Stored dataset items
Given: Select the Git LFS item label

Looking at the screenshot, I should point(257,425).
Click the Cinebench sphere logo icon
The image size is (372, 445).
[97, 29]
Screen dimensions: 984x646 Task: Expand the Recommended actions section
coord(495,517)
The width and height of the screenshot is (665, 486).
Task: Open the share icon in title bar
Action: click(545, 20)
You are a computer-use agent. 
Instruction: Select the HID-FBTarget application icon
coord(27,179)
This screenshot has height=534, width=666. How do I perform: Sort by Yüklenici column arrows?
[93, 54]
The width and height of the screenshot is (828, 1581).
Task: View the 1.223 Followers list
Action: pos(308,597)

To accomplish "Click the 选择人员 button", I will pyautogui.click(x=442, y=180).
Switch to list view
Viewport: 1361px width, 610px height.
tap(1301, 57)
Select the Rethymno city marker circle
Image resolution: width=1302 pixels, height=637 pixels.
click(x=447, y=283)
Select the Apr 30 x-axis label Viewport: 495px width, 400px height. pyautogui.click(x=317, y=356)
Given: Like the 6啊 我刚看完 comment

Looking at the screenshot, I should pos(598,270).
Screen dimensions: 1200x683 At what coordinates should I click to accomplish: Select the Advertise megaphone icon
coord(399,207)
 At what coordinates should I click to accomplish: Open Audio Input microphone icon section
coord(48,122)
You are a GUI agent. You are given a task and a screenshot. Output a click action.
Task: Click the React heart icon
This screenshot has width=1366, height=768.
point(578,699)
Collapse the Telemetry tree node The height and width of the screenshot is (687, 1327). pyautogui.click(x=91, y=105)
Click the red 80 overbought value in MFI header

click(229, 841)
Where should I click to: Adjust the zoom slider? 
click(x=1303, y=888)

▸ Task item
From the entries above, extract each line containing "agent".

▸ Exercise answer
You are a computer-use agent. 
You are a GUI agent. You are given a task and a screenshot. Output a click action.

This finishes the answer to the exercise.